DATA LINES |

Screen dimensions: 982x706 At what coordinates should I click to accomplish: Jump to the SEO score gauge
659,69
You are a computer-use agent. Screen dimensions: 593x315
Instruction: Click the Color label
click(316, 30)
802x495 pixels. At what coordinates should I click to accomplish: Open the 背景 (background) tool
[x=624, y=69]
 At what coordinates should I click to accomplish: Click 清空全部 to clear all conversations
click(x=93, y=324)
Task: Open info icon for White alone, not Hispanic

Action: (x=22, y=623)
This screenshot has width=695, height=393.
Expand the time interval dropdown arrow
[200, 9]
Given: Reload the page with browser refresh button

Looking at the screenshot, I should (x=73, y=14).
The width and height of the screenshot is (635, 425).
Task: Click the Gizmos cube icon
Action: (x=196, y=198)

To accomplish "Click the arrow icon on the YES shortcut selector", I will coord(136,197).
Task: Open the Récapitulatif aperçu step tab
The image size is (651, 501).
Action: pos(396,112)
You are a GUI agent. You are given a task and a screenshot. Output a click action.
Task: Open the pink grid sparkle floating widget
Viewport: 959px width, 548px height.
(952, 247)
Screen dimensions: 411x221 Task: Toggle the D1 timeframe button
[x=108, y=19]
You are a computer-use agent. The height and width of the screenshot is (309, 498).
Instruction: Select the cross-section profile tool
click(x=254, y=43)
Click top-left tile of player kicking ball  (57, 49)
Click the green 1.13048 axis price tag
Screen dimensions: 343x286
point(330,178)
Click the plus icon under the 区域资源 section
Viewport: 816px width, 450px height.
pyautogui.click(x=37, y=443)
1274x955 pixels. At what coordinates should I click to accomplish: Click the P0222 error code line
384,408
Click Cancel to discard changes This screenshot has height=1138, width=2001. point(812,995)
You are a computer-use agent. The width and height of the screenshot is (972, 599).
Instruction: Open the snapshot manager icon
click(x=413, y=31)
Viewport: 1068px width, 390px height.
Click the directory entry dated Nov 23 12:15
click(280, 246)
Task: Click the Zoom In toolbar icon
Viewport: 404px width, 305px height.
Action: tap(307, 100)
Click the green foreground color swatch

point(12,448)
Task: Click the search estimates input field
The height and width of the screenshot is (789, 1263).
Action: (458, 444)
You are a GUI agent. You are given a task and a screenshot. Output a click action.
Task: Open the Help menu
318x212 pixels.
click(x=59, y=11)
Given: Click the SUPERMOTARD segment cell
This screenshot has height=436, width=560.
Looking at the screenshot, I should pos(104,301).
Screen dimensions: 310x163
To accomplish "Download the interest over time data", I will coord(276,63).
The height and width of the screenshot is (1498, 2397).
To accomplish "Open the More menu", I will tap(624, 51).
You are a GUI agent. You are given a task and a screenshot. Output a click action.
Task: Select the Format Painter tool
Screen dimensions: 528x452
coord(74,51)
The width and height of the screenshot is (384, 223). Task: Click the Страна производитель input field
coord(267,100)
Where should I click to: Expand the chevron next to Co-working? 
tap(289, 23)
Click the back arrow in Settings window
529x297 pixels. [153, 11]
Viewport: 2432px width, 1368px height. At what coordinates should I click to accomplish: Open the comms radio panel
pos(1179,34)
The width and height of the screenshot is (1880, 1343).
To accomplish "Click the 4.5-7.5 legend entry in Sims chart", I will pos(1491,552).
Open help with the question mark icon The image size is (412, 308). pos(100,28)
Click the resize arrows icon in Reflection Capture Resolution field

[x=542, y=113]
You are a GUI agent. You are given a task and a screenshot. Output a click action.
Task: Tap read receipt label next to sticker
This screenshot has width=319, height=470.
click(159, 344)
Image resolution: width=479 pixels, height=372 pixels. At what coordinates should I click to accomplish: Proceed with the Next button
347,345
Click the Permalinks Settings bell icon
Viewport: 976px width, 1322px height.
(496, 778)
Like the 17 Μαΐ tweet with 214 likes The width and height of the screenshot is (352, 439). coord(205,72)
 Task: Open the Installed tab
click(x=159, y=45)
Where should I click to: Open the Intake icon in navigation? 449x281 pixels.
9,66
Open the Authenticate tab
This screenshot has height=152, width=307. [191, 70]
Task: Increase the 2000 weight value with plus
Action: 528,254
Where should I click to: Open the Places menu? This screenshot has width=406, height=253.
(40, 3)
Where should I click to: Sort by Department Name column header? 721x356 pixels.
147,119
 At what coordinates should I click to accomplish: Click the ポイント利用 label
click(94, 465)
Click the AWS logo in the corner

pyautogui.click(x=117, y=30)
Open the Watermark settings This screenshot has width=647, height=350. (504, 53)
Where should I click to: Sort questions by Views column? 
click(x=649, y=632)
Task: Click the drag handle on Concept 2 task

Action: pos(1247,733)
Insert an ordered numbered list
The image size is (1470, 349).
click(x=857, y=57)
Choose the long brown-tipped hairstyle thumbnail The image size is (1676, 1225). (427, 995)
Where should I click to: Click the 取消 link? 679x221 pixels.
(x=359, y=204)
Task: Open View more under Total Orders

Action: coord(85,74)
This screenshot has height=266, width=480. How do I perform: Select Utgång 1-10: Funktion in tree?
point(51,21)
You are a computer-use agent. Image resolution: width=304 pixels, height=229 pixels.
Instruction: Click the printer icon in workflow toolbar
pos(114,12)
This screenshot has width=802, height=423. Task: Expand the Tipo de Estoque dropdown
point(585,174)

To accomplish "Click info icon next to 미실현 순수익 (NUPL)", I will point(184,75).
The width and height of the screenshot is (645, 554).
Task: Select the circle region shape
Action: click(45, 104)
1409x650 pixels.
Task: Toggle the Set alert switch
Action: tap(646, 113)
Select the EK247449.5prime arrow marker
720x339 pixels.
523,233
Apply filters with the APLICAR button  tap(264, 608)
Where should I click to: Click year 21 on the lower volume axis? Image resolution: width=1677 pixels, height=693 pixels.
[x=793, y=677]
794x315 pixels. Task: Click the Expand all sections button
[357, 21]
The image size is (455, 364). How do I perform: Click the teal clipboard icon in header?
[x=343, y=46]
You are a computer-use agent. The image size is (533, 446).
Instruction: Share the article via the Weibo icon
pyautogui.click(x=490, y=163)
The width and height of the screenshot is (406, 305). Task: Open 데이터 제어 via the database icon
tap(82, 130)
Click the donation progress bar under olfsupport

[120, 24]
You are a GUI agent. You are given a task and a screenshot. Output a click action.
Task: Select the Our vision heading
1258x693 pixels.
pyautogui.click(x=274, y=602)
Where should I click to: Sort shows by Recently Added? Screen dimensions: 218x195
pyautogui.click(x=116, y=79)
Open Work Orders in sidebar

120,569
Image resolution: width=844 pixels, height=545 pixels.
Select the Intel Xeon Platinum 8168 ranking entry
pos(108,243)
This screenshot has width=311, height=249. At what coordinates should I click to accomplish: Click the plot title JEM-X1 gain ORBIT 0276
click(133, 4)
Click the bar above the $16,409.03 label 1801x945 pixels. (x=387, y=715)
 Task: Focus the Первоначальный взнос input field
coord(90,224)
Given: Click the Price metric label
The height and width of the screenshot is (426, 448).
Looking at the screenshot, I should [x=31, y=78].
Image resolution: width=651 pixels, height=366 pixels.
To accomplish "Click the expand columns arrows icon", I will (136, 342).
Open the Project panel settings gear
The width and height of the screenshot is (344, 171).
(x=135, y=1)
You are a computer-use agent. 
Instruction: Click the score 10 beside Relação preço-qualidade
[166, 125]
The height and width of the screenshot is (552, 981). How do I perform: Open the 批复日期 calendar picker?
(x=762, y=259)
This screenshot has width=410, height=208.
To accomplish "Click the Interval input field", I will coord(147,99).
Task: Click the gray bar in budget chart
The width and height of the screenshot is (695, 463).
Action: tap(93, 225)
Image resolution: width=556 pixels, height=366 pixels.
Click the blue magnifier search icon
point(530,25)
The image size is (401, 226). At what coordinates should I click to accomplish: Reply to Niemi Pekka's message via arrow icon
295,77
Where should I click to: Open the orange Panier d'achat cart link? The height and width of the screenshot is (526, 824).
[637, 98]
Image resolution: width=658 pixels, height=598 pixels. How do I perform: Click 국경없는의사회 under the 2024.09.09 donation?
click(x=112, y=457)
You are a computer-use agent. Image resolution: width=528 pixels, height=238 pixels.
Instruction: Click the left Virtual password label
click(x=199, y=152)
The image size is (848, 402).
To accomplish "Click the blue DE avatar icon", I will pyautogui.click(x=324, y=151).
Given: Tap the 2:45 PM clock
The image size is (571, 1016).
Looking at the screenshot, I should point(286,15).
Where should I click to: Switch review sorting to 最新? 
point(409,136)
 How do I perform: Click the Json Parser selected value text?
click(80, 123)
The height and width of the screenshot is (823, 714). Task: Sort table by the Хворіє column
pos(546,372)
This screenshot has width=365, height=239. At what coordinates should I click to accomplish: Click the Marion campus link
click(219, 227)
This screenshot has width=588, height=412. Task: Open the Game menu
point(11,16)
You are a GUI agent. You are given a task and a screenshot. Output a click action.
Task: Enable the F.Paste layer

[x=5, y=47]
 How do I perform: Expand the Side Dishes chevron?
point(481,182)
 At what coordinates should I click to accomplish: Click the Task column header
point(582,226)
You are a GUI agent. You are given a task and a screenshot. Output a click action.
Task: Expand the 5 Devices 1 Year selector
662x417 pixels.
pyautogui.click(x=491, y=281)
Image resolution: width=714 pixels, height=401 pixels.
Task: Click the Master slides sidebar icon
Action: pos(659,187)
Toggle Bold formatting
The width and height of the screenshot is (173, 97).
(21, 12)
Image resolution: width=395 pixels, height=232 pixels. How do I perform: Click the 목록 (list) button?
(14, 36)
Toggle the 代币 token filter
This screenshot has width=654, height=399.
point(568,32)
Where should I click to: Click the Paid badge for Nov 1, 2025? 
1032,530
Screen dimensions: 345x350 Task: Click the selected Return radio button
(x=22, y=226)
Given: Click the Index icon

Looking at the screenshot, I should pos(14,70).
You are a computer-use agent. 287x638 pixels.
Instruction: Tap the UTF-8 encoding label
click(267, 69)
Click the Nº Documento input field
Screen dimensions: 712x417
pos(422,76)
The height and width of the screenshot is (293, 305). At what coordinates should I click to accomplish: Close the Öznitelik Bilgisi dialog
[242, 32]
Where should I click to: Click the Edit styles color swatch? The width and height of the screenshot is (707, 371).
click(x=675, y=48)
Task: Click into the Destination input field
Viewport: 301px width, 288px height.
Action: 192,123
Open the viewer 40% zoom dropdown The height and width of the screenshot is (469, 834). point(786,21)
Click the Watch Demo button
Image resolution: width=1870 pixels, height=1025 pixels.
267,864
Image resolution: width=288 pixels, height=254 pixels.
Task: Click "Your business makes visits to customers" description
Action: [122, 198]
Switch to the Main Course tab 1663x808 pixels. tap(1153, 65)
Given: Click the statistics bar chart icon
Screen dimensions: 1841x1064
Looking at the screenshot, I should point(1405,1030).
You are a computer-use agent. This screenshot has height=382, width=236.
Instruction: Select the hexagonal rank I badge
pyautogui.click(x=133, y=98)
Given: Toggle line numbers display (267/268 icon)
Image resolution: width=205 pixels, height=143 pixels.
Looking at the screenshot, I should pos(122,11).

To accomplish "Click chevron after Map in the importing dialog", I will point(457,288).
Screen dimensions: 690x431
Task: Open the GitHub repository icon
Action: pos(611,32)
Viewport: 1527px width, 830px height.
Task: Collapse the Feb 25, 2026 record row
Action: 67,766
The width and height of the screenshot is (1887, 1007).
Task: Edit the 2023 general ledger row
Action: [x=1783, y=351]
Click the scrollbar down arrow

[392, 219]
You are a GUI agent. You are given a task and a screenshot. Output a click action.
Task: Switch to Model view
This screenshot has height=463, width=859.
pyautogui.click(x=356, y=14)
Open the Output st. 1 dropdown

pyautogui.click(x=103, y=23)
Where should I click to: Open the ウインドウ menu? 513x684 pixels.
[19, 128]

EXERCISE AIM |
Copy everything from the first line down to the line containing "click(x=93, y=324)", swapping each "Screen dimensions" for "Display size" and leaving everything else unchanged.

SOLUTION |
Display size: 982x706 At what coordinates should I click to accomplish: Jump to the SEO score gauge
659,69
You are a computer-use agent. Display size: 593x315
Instruction: Click the Color label
click(316, 30)
802x495 pixels. At what coordinates should I click to accomplish: Open the 背景 (background) tool
[x=624, y=69]
 At what coordinates should I click to accomplish: Click 清空全部 to clear all conversations
click(x=93, y=324)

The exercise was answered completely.